KUWAIT CITY, Aug 22, (Agencies): Kuwait’s Public Authority for Sports (PAS) has assigned former athletics champion Mahmoud Abul to the position of special envoy to the ongoing Southeast Asian (SEA) Games held in Malaysia.
In a statement issued by PAS, Abul was quoted as saying he was thankful for the officials’ trust in him and vowed to represent Kuwait well.
The former athletics superstar added that he, along with referees and officials would spare no effort to ensure that the SEA Games are successful.
Meanwhile, two Myanmar fans have been beaten up at a Southeast Asian Games football match against Malaysia, police said on Tuesday, putting home supporters under further scrutiny after they were criticised for calling Singaporeans “dogs”.
Police said the Myanmar fans were punched and kicked in the face and body outside Shah Alam Stadium on Monday, when Malaysia beat Myanmar 3-1 to reach the regional competition’s semi-finals.
One of the fans was admitted to hospital and another left after treatment, police said, adding that a hunt for the attackers was under way.
The incident came to light as SEA Games organisers condemned Malaysian football fans for chanting “Singapore dogs” during an earlier game.
The organising committee called the incident, footage of which has been circulating online, “highly regrettable” and said it was against the spirit of the 11-nation Games.
“Any incident that is contradictory to this spirit of togetherness and unity, especially hurling of insults at other participating nations in whatever form, is highly regrettable,” the committee said in a statement.
“Fans are urged to refrain from chanting offensive religious or racial slurs at all times,” it added.
Malaysian Sports Minister Khairy Jamaluddin said: “Things like that should not take place in the Southeast Asian Games. We should play and support with honour and dignity.”

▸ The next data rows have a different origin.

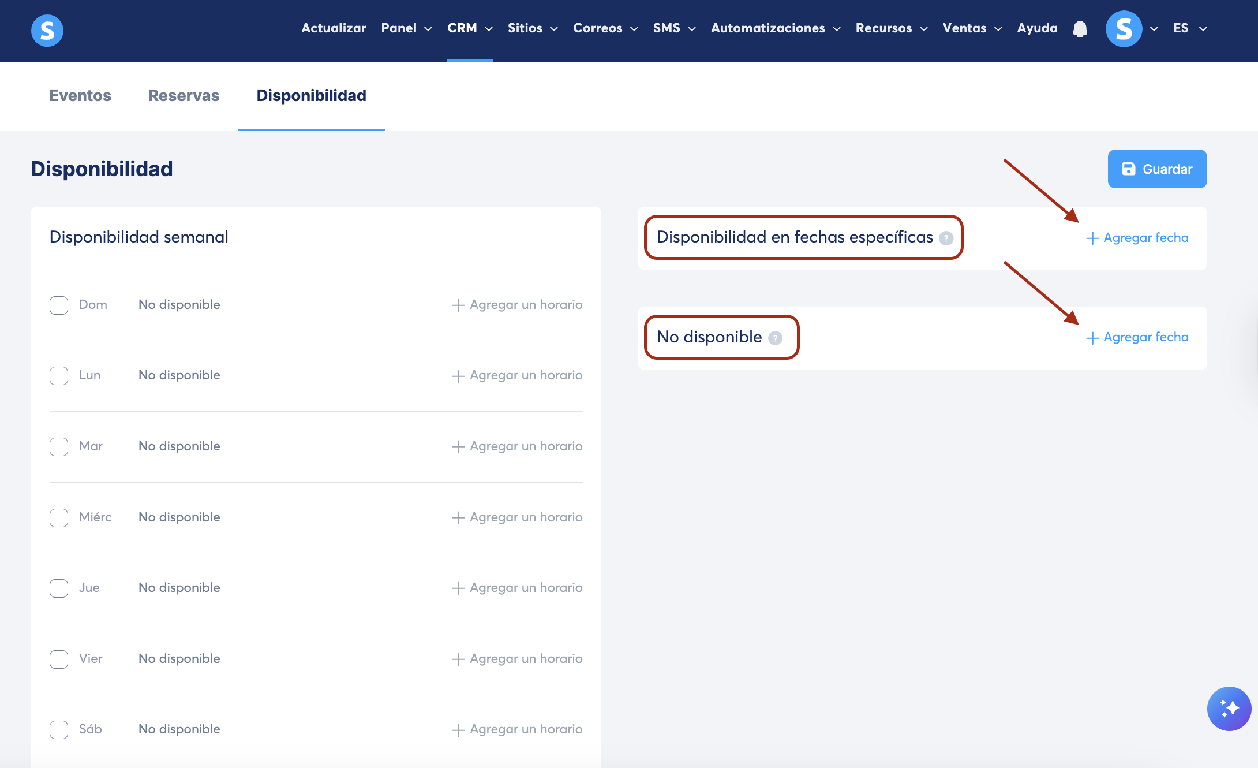The height and width of the screenshot is (768, 1258).
Task: Click Agregar un horario for Jue
Action: pos(517,588)
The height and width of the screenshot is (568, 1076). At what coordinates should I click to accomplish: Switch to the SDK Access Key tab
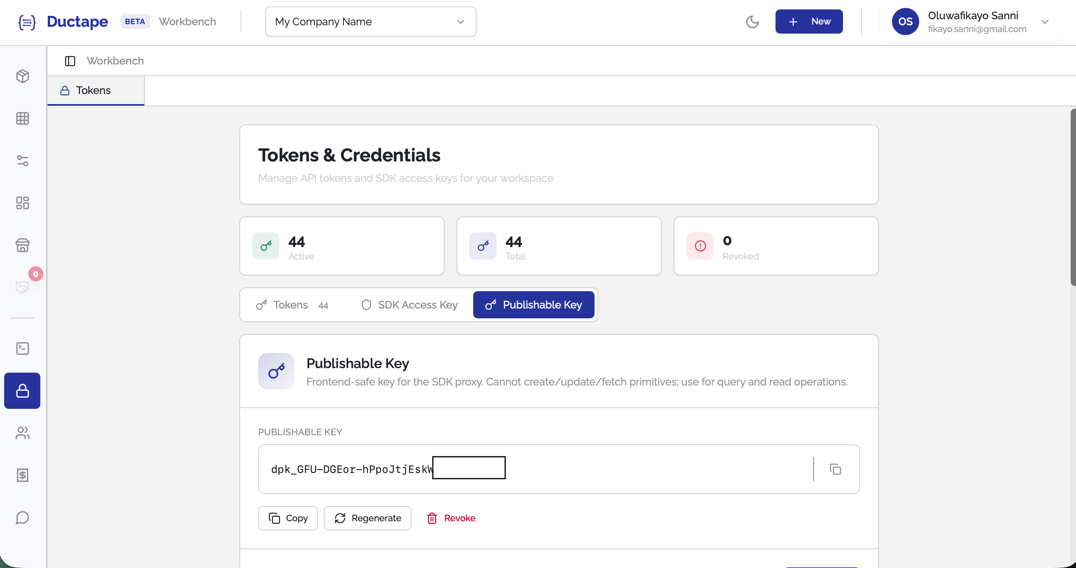coord(409,305)
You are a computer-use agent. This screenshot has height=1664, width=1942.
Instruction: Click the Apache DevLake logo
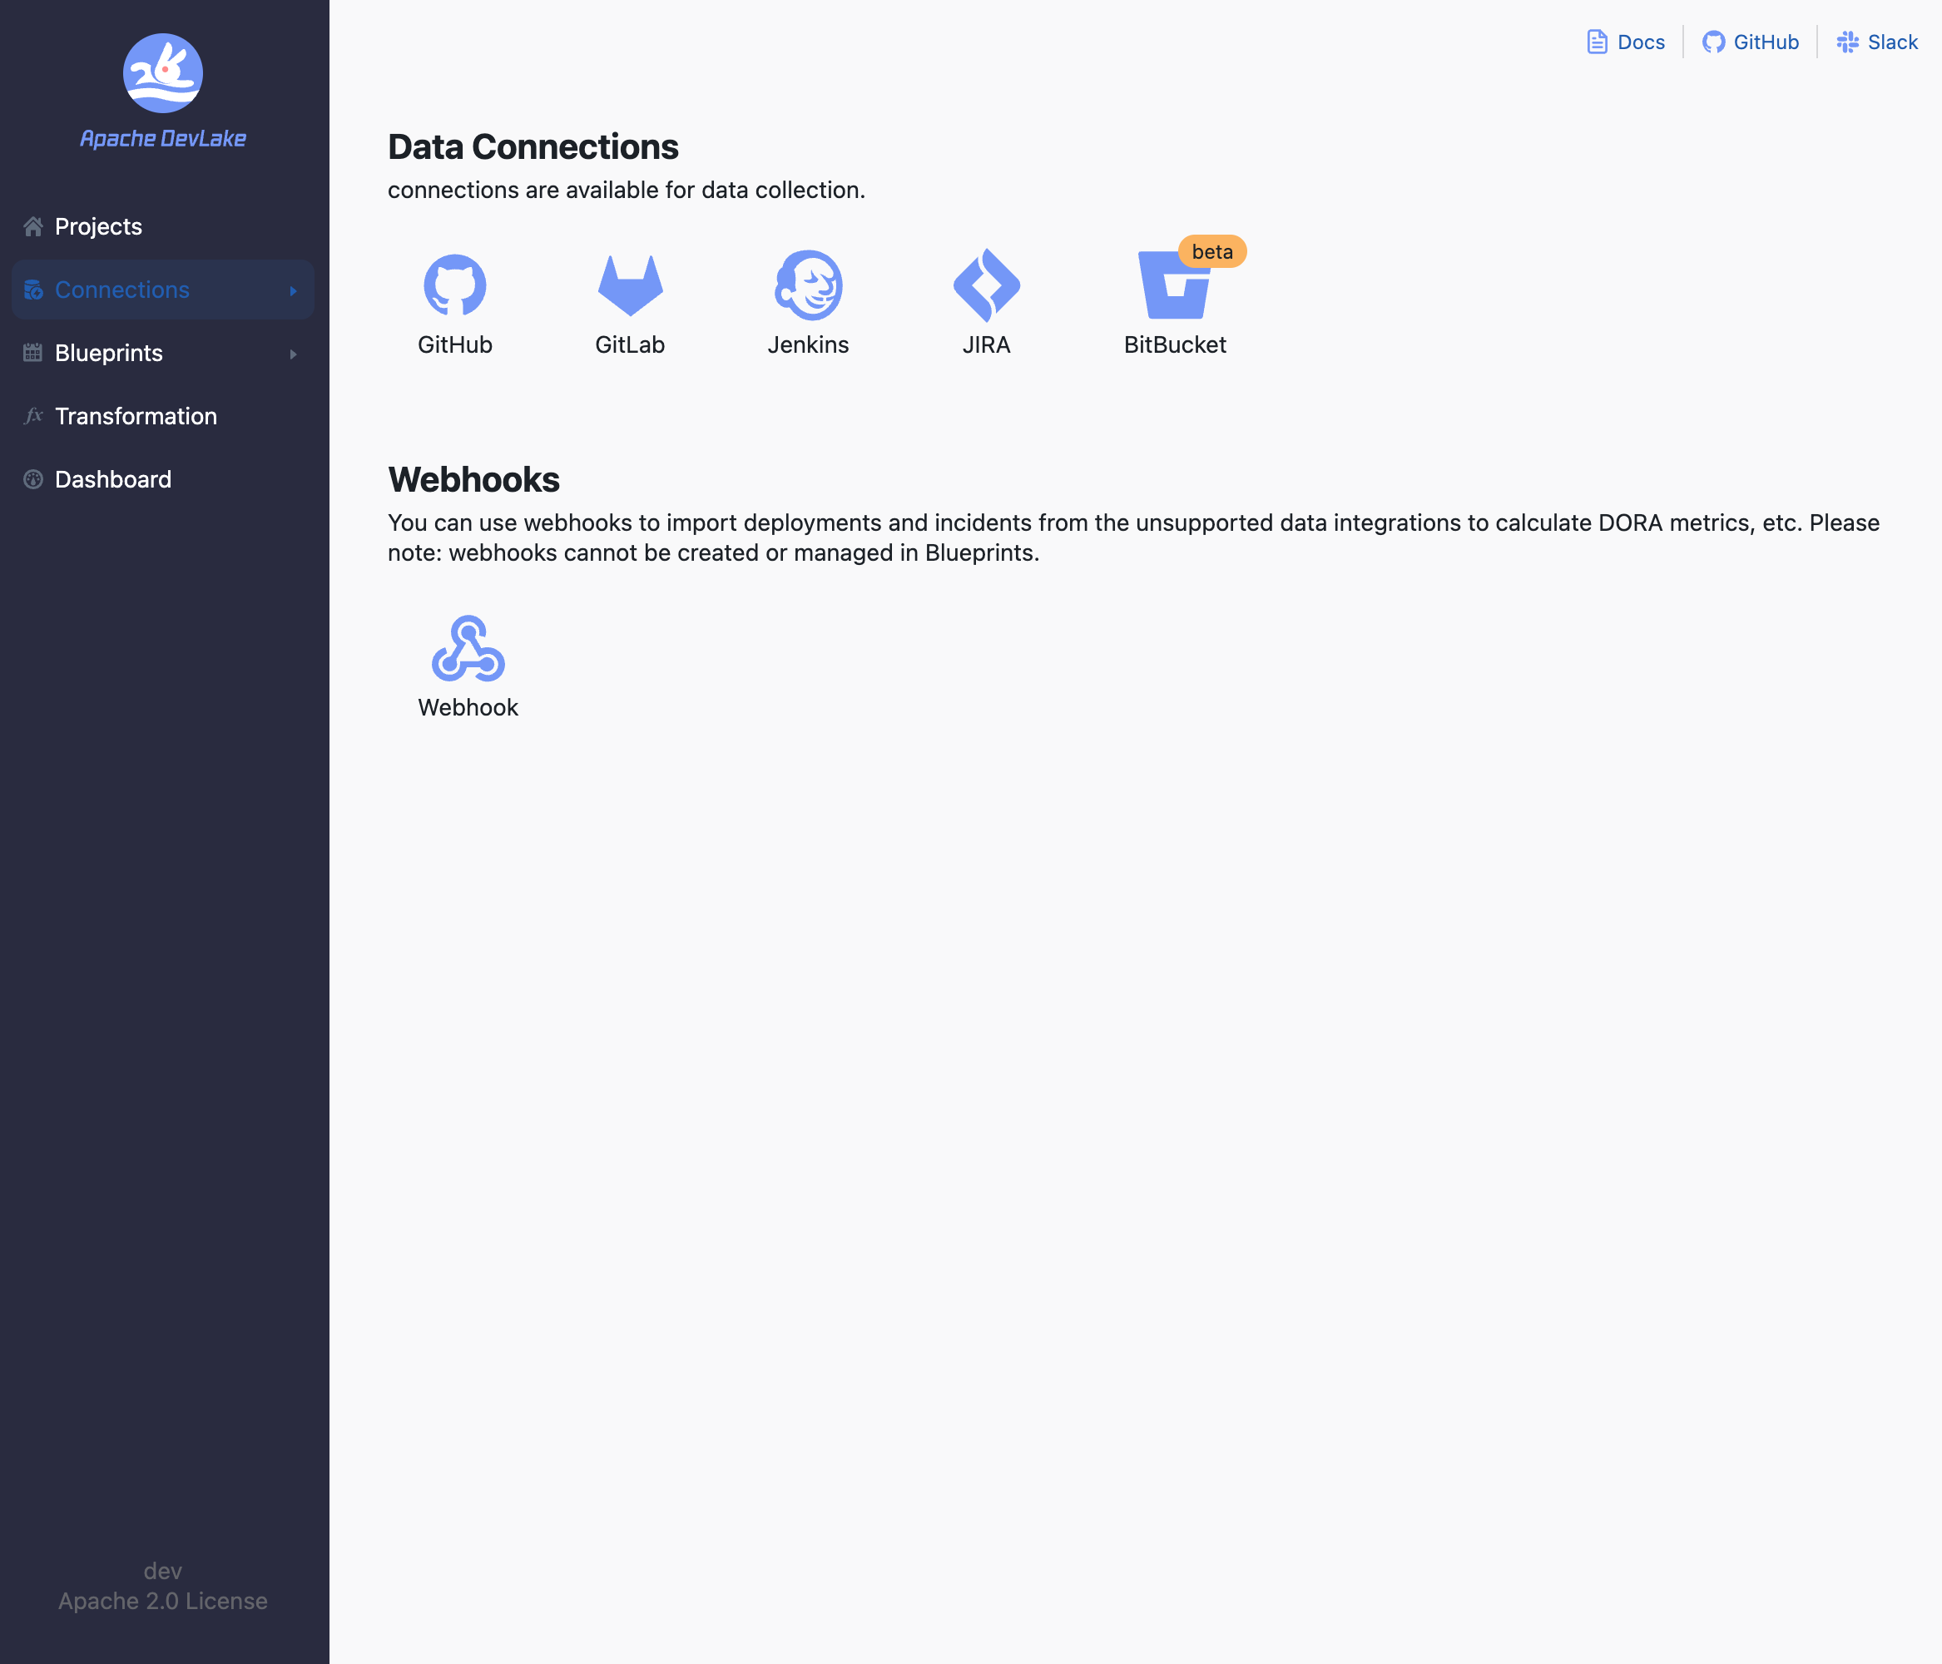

The chanting was recorded during Malaysia’s 2-1 Group A win over neighbouring Singapore in Shah Alam on August 16.
Malaysian fans have drawn flak for using the same insult before, including in 2012 when footage of chanting from a Suzuki Cup game also raised hackles in Singapore.
“We Singaporeans only lose the game to them, but they lose their morals and game spirits,” Rashidah Begum Shye posted on Facebook.
“Sports rivalry is good but when it descends into name calling, racist chants and unsporting behaviours, it’s bad,” wrote JJ Chong.